Da sind Wachsamkeit und Zivilcourage vonnöten. Keinesfalls dürfen die rechtlichen, sozialen und humanitären Errungenschaften unserer Gesellschaft aufs Spiel gesetzt werden! Gegen alle andersartigen Bestrebungen von rechts, links oder auch aus der bürgerlichen Mitte muss es unser erstes Anliegen bleiben, die Würde eines jeden Menschen zu schützen und dem Gemeinwohl zu dienen! Viele Probleme sind sowohl komplex als auch kompliziert. Sie lassen sich nur mit großer Anstrengung und einem langen Atem lösen, nicht mit ausschließlichen Eigeninteressen und „völkischen“ Abgrenzungen, Feindbildern und Verschwörungstheorien, Hetze und Hass oder dem „Gift der einfachen Lösungen“.

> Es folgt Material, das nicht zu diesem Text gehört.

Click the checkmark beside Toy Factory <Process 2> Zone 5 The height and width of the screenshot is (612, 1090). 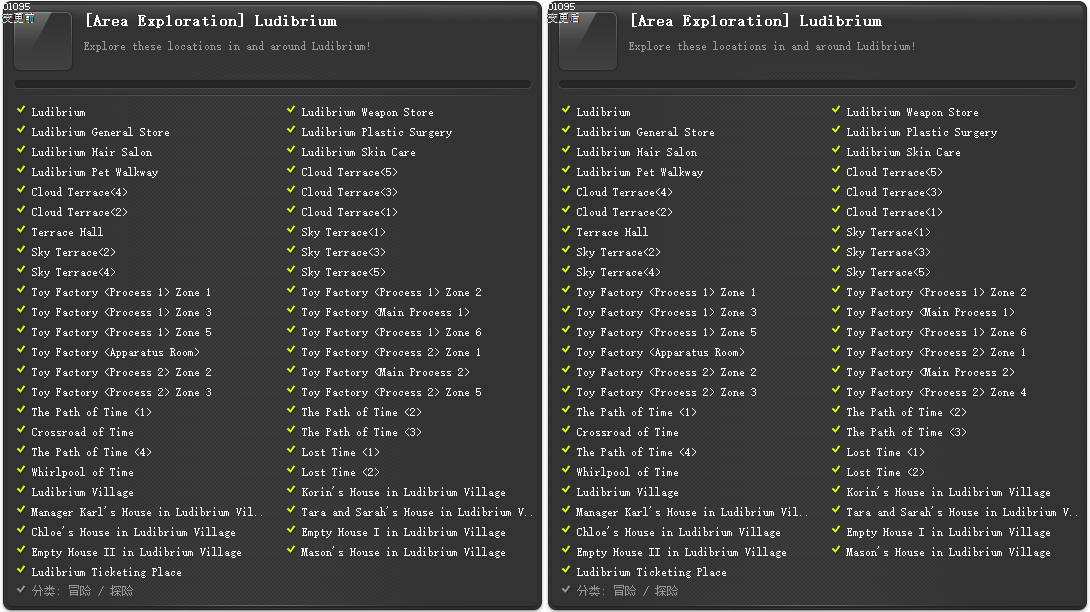pos(290,391)
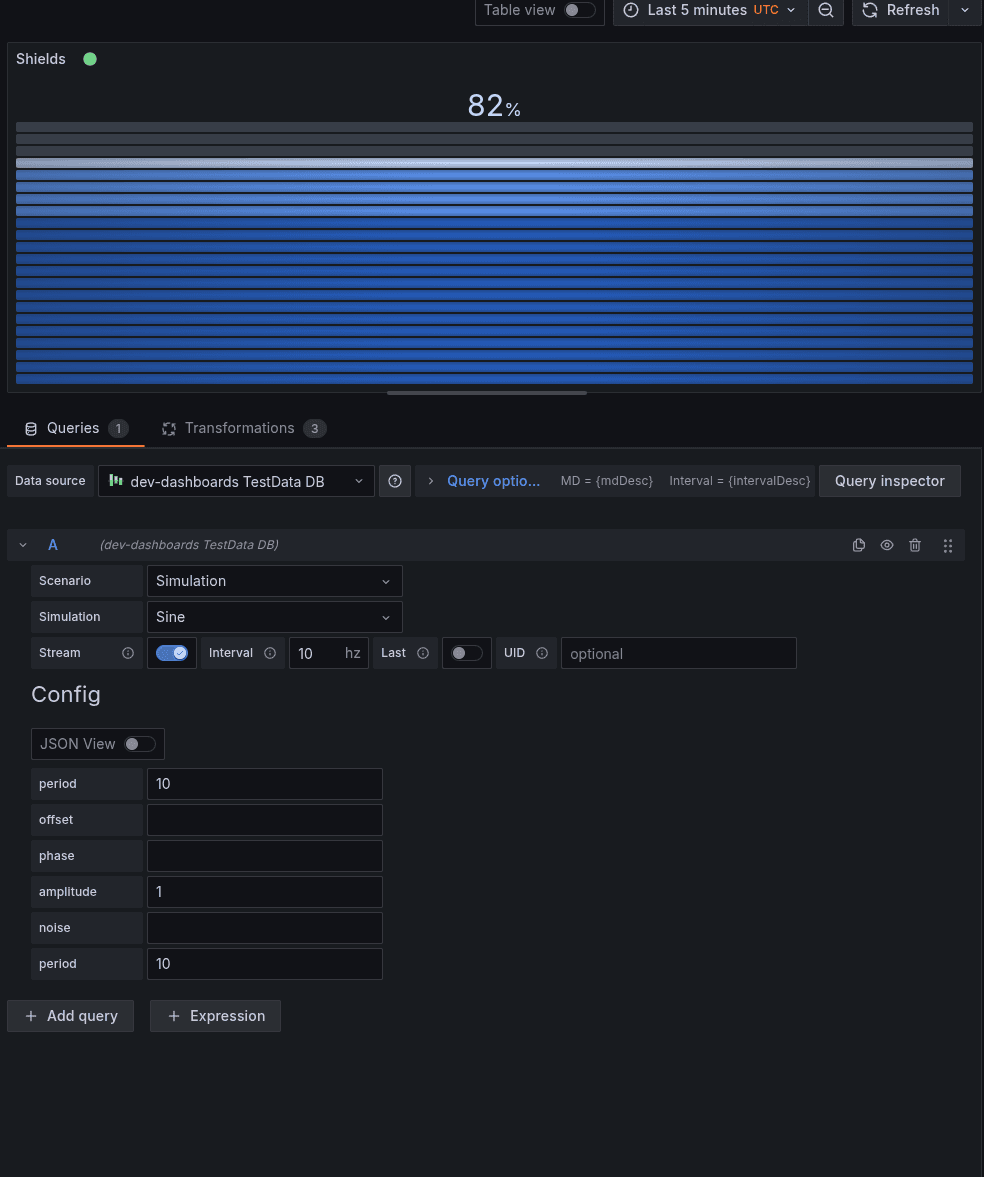This screenshot has width=984, height=1177.
Task: Duplicate query A using the copy icon
Action: coord(858,545)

Als populistische Sammlungsbewegung Unzufriedener agiert die AfD jedoch auf diese Weise, den Regionen und Milieus angepasst: mal – vor allem im Westen – gemäßigt bürgerlich oder christlich konservativ, volkstümlich und familienfreundlich, dann aber auch – vor allem im Osten – Ängste und Vorurteile schürend, fremdenfeindlich und nationalistisch. Das sollte weiterhin aufmerksam beobachtet und entschieden zurückgewiesen werden. Schließlich handelt es sich hierbei nicht um Nebensächlichkeiten, sondern um wesentliche Kriterien für Anstand und Menschlichkeit.
Zudem halte ich es für infam, wenn Frau Susanne Hennig-Wellsow von den Linken davon spricht, dass die Bürger in Sachsen-Anhalt fast zu 60 % rechts gewählt hätten, und Herr Oliver Kirchner von der AfD verharmlosend seine Partei und die CDU gemeinsam als konservativ bezeichnet. Neben rechts und links gibt es auch noch eine Mitte, und auf die haben die meisten Wählerinnen und Wähler gesetzt. Deren Vertrauen sollte die CDU als stärkste Kraft bei ihrer Koalitionssuche und Regierungsarbeit auch nicht verspielen. Das „Soziale mit dem Nationalen“ zu verbinden und sich der AfD anzunähern oder mit ihr in irgendeiner Weise zusammenzugehen, wie es einige CDU-Politiker in der Vergangenheit für möglich gehalten oder sogar angestrebt haben, würde ihre Glaubwürdigkeit schwer erschüttern. Dafür, das zu verhindern, steht aber Ministerpräsident Dr. Haseloff mit seiner klaren Positionierung. Möge er sich darin auch durchsetzen!
„Der Populismus“ – so habe ich einmal gelesen – „lebt von den Missständen, der Rest der Politik von deren Beseitigung.“ Insofern hoffe ich, dass baldmöglichst wieder eine stabile Regierungskoalition der Vernunft zustande kommt, die die gegenwärtigen Herausforderungen mit Klugheit und Elan angeht. Mögen in Sachsen-Anhalt auch weiterhin Solidarität, Weltoffenheit und ein friedliches Miteinander selbstverständlich sein.